Watch me

I bought Wife a watch for Christmas because she didn’t have one but also because I like watches myself. The only problem with buying a watch is probably that once I find one that I really like, I realize that I like my money even better but when I was buying that watch for her, I figured that she was paying half of it anyway.

Just kidding.

Only the best is good enough for her. And I found one that she likes “a lot,” as she just told me in a chat window.

Time!

But myself? I haven’t worn a watch regularly since about 2002. The last time I bought a watch for myself was in 2000 when Wife and I were in New York’s Niketown. I fell in love with a red Nike sports watch, but again, decided to not buy it. It was kind of expensive. Besides, I already had a Nike watch, the one that I had bought just three weeks earlier when we first came to New York, but before we embarked on our road trip across America.

We had walked through Chinatown, looking for bargains – and we found one. A beautiful, silver Nike watch, with a rotating compass-looking outer rim, and a gorgeous digital display, with huge numbers. Wife managed to haggle a couple of bucks off the 15-dollar price, so I bought it.

Half an hour later, the numbers on that cool compass-like part were all smudged, half of them invisible to the human eye, but the clock worked. Another few weeks. It was a little slow.

Back in New York, Wife saw the tear in the corner of my eye as I said goodbye to the red sports watch, so she sent me back to Niketown about a half an hour before we had to go to the airport. I sprinted – it was a sports watch – to the store, and bought it.

That red watch replaced a cool Storm watch I had bought with my first Swedish paycheck in 1998. The watch that looked like a blue jewel, that couldn’t be used for telling the time after dark – it wasn’t backlit – and that had a rotating clock face (my idea!) and a secret mirror under it for the spy in me (not my idea).

Before that, I hadn’t bought a watch since 1991, when I was in London for a couple of weeks, forging taxi receipts – a story that will be told later so bookmark this page – and trying to move a product.

Anyway, the day before I flew out, I got rid of my remaining cash – as is the tradition – and bought the following items: a Mickey Mouse tie, a purple vest, and a red Mickey Mouse watch where Mickey’s arms moved. (A gentleman’s attire). That watch broke in 1994 when I whitewashed a wall in downtown Helsinki so that the NHL commissioner wouldn’t have to see an ugly graffiti. We, a friend and I, had to be quick, and we had to move fast, and I forgot that I was wearing the Mickey watch.
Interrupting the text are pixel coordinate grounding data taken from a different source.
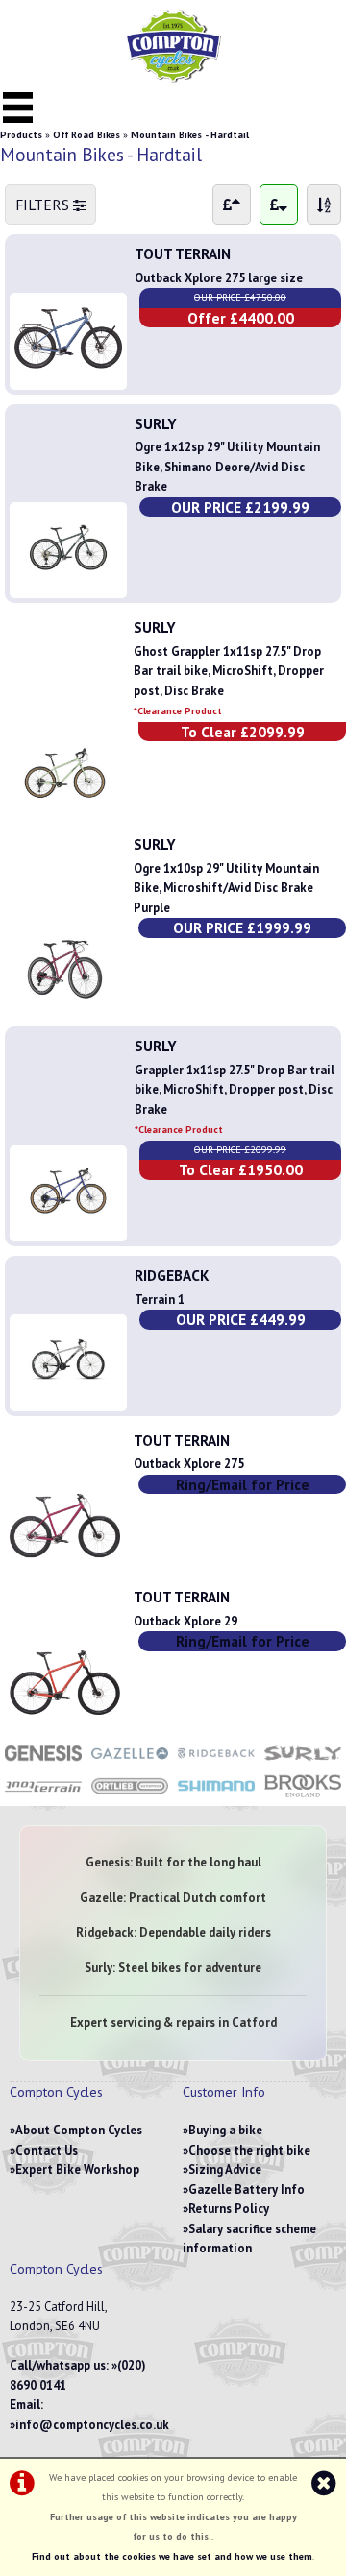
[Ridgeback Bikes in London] (216, 1762)
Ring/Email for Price (242, 1484)
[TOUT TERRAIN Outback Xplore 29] (65, 1720)
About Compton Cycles (78, 2130)
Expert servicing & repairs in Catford (173, 2022)
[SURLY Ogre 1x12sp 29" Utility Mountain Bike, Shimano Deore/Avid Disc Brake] (68, 583)
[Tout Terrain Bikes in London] (43, 1796)
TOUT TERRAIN (183, 253)
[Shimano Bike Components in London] (216, 1796)
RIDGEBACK (172, 1275)
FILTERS (44, 204)
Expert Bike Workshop (77, 2169)
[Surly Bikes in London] (302, 1762)
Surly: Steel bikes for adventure (173, 1968)
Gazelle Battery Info (246, 2189)
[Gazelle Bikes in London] (129, 1762)
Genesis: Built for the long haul (173, 1862)
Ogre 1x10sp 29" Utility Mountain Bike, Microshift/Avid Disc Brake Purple (226, 888)
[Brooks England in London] (302, 1796)
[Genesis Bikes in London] (43, 1762)
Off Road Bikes (86, 135)
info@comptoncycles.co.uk (92, 2425)
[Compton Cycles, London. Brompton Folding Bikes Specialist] (173, 78)
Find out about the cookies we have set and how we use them (172, 2556)
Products (21, 135)
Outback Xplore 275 (189, 1464)
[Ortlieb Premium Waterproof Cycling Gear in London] (129, 1796)
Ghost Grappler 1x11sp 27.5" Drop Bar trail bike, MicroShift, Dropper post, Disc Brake (229, 680)
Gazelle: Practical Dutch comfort (173, 1898)
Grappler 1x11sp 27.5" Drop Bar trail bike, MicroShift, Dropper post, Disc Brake (234, 1099)
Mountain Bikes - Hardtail (190, 135)
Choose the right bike (249, 2150)
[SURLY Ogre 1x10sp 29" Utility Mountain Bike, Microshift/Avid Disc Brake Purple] (65, 1007)
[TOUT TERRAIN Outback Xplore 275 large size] (68, 374)
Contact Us (46, 2150)
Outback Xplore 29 (185, 1621)
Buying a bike (225, 2130)
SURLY (156, 423)
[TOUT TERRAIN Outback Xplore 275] (65, 1562)
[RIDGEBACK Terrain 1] (68, 1395)
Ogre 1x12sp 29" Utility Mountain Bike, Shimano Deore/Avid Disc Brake (227, 466)
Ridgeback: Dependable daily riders (173, 1932)
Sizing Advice (224, 2169)
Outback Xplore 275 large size (219, 278)
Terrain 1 (160, 1299)
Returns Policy (228, 2209)
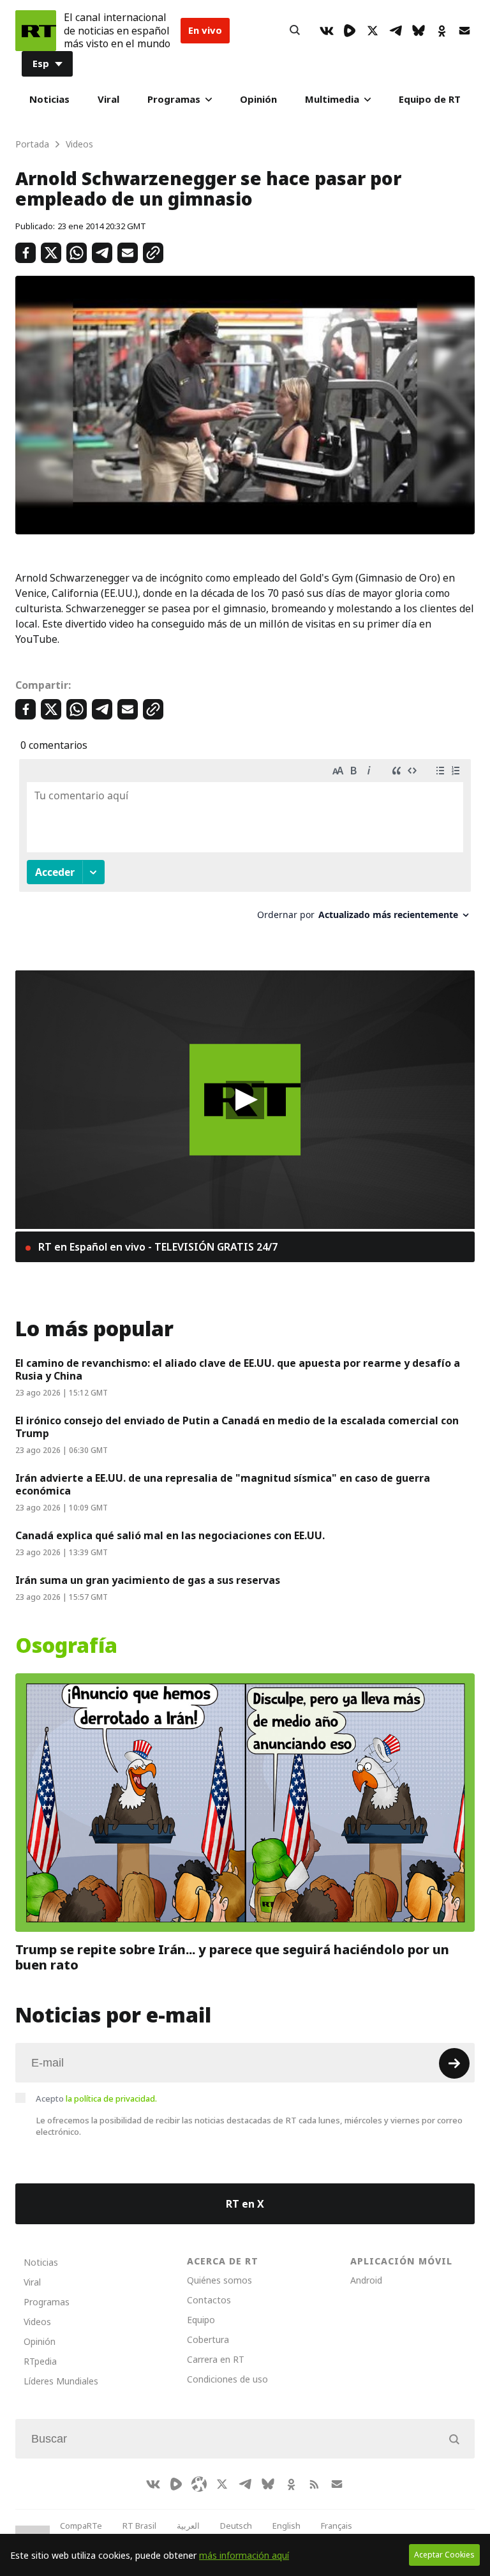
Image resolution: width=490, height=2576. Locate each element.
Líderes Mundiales (61, 2381)
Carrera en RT (215, 2359)
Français (336, 2525)
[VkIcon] (326, 30)
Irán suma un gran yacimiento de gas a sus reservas (147, 1580)
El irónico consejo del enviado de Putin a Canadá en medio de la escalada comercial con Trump (237, 1427)
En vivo (205, 30)
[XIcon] (372, 30)
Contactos (209, 2300)
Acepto (96, 2098)
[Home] (35, 30)
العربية (188, 2525)
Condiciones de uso (227, 2379)
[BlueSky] (418, 30)
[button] (245, 1100)
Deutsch (236, 2525)
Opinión (258, 99)
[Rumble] (349, 30)
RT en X (245, 2203)
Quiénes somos (219, 2280)
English (286, 2525)
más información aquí (244, 2555)
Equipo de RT (430, 99)
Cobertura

Fortunately for me, when Storm broke, I had just got a Phantom watch as a subscription present. “The man who can’t be killed” watch has been my default one – since the wristband of the Suunto sports watch that Dad gave me snapped into two pieces – which I think is amazing, considering it’s ten years old.

It still ticks, but only barely, and it doesn’t tell the time accurately anymore. It’s probably right on time, but the hour hand has moved just a little bit so that instead of showing exactly at three (when it’s 3), it’s pointing somewhere about two thirds of the distance between 2 and 3.

In other words, I’m down to my last backup watch, which is also my most valuable – in every sense of the word – one. In the fall of 1991, I sat in the Helsinki Business School’s big auditorium, waiting to get my diploma. Four years hardish work had paid off, and I was a university graduate, ready to take on the recession. And the world.

I sat in the fourth row, listening to the speeches, every once in a while glancing back to the door, to see if I could see Dad somewhere. He was supposed to drive to Helsinki for the event, but he hadn’t made it before it began.

I still hadn’t seen him when they called my name. I got up, walked to the stage, shook hands with the principal, got my diploma, and walked out the other way, all the while craning my neck, trying to see if Dad had made it.

With no luck.

I walked out of the auditorium a half hour later, with the diploma in my hand, disappointed and worried. And then I saw Dad.

“I just made it, I was in the back,” he said, and took off his watch. “This is for you. It’s a great watch. Expensive, too.”

“Hope you like it. Congratulations, you college graduate you,” he added.

I did, and do like it. But I think it’s time to buy a new one.